Oh my God, Lindsay. Pull it together.

I am about to sound like your mother -- or, rather, what your mother should sound like were she not too busy dealing with your deadbeat father to notice how strange you look -- so get ready. And stand up straight.

Young lady, do you know who you look like with your hair like that? Are you ready for this? Hilary Duff.  Yes, I know you're thinner than she is, and that's an entirely different discussion, although I suppose this all does prove once and for all that your boobies are real. Yes, I said "boobies." Don't "Mooom" me! As I was saying: do you really want to be running around town looking like a girl who was in a silly TV show and then made a couple of movies with boys on the WB? Do you? I didn't think so. And I know the hair is allegedly for a role, but I really hope you're not thinking about keeping it that way, because blondes have more fun or some cockamamie reason, because, missy, let me tell you a thing or two: you look like every skinny blonde starlet in town like this, thing one, and thing two? Thing two is that, for your information, redheads are all over the runways this season, so your real hair color -- in addition to looking so pretty on you, sweetie -- is really very chic. Yes, it is. Yes, it is. Blondes are a dime -- don't you dare walk out on me when I am talking to you!

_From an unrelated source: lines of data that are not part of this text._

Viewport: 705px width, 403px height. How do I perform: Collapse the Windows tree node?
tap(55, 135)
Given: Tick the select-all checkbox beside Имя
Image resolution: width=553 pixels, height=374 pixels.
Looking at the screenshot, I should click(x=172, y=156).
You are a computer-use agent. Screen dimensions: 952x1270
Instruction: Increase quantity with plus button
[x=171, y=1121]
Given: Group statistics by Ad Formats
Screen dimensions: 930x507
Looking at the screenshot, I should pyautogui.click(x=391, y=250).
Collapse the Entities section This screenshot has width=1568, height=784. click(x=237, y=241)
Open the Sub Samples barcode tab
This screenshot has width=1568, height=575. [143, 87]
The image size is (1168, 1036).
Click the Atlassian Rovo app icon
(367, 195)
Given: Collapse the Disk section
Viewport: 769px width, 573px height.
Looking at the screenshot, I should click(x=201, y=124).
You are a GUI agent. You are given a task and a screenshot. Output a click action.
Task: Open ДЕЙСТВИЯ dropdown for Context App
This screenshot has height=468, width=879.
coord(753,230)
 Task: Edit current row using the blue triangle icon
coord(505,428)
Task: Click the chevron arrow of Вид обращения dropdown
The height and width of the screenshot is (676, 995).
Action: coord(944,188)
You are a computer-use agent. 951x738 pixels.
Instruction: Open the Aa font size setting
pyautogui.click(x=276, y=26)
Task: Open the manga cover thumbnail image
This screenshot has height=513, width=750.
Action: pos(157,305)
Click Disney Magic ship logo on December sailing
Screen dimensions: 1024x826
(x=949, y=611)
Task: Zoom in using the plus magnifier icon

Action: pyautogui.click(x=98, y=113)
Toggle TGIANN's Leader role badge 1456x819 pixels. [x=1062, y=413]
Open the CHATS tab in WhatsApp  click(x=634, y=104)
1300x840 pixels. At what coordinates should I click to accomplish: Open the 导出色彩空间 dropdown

I haven't even started on your outfit. What are those SHORTS? Why don't you just cuff them and we can start calling you "Baby" and making jokes about putting you in the corner.   You just look so messy, sweetie. And you're such a pretty girl, why is everything so baggy and ill-fitting and layered and wrongly proportioned?

You used to be so adorable! Come here, and look at these pictures with me. Look at you here!

What happened? Is it because you're hanging around with those girls? I told you I don't like you spending so much time with that Nicole Richie. I used to think she was all right, but she spends so much time in the bathroom. No! No -- don't you dare try and tell me she has irritable bowels, Lindsay. I will give YOU an irritable bowel if you interupt me one more time, so help me God. I have SEEN that girl and if her bowels are irritated, it's because there's nothing moving through them.

No, it's not "ew," it's sad, and I don't want you hanging out with her anymore. Honey, seriously. I just want to help. I want to help, and for you to wear either shorts, or pants, but not these Federline-inspired shortpris. Okay?  Now, I know you've had a hard time since you and WhatsHisName, Wilber, broke up -- sorry, WilMER, WilMER, although I don't know what kind of name WILMER is -- sorry, sweetie, I know. It smarts. It still smarts. Come here and let me hug you.

There, there. Now, let's go to Barney's and get you some real pants. We can TP Wilmer's place on the way home. Go get your shoes.